** Task requirements **
Can you carry on the PerformanceTesting documentation below, starting right after its last sentence about `Benchmark.algorithm`? The data after it is separate from that documentation.

** Selected extract **

--- begin ---

## PerformanceTesting

### master

Structures for testing performance characteristics of data structures and algorithms

# PerformanceTesting

PerformanceTesting provides tools for checking the asymptotic complexity of algorithms and operations over data structures.

For example, this is particularly useful for ensuring that an algorithm that you have written which should be perform in constant time (i.e., O(1)) isn't accidentally quadratic (i.e., O(n2)).

## Usage

### `Benchmark`

There are three types of operations which can be tested via static methods on the `Benchmark` structure.

#### `nonMutating`

If the operation that you are testing does not mutate its subject (e.g., `Array.count`), use `Benchmark.nonMutating`:

`let benchmark = Benchmark.nonMutating(setup: { Array(0..<\$0 }) { _ = \$0.count }`

#### `mutating`

If the operation that you are testing mutates its subject (e.g., `Set.insert`), use `Benchmark.mutating`:

`let benchmark = Benchmark.mutating(setup: { Set(0..<\$0) }) { _ = \$0.insert(1) }`

#### `algorithm`

For algorithms that don't act upon data structures (e.g., `fibonacci`, etc.), `Benchmark.algorithm` wipes away the `setup` phase, and forwards the size directly to the `measuring` closure for you.

--- end ---

** Data **
--- begin ---

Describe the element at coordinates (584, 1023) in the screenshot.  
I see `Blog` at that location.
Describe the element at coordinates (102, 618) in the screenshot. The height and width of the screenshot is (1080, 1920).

--- end ---

** Answer to the task **
`let benchmark = Benchmark.algorithm { _ = fibonacci(\$0) }`

### In the Wild

We are pretty sure that the performance guarantees documented by the Stdlib are accurate, so we used these as tests for our testing mechanism.

For example, in order to verify that the `count` property of an `Array` is performed in constant time, one can do the following within an `XCTestCase` subclass.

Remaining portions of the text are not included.